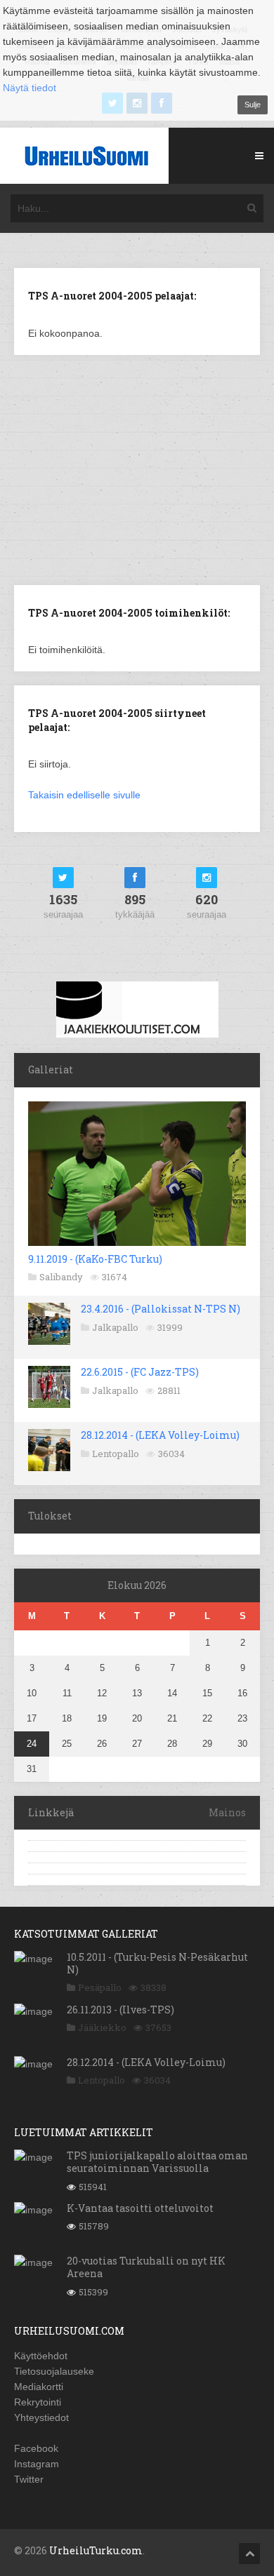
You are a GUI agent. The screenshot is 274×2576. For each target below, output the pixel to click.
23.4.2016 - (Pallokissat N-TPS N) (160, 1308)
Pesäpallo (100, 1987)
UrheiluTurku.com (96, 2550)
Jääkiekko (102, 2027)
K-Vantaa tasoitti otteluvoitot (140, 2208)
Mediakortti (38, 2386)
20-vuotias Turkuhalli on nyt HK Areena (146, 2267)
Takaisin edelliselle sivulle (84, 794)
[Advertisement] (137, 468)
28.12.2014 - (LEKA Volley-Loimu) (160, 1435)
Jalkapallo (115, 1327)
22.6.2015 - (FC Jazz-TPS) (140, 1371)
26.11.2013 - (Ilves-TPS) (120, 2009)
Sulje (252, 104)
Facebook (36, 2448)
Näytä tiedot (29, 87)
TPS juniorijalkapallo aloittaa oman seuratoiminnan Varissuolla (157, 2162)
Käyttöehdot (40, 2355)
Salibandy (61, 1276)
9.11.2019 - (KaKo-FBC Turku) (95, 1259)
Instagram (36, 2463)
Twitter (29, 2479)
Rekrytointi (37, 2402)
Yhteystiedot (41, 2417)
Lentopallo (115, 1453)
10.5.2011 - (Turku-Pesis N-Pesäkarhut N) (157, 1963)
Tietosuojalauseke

• Exercise description: For this exercise, please output exactly the lines above starting at the line with "23.4.2016 - (Pallokissat N-TPS N) (160, 1308)" and ending at the line with "Rekrytointi (37, 2402)", ends included.

• Response to this exercise:
23.4.2016 - (Pallokissat N-TPS N) (160, 1308)
Pesäpallo (100, 1987)
UrheiluTurku.com (96, 2550)
Jääkiekko (102, 2027)
K-Vantaa tasoitti otteluvoitot (140, 2208)
Mediakortti (38, 2386)
20-vuotias Turkuhalli on nyt HK Areena (146, 2267)
Takaisin edelliselle sivulle (84, 794)
[Advertisement] (137, 468)
28.12.2014 - (LEKA Volley-Loimu) (160, 1435)
Jalkapallo (115, 1327)
22.6.2015 - (FC Jazz-TPS) (140, 1371)
26.11.2013 - (Ilves-TPS) (120, 2009)
Sulje (252, 104)
Facebook (36, 2448)
Näytä tiedot (29, 87)
TPS juniorijalkapallo aloittaa oman seuratoiminnan Varissuolla (157, 2162)
Käyttöehdot (40, 2355)
Salibandy (61, 1276)
9.11.2019 - (KaKo-FBC Turku) (95, 1259)
Instagram (36, 2463)
Twitter (29, 2479)
Rekrytointi (37, 2402)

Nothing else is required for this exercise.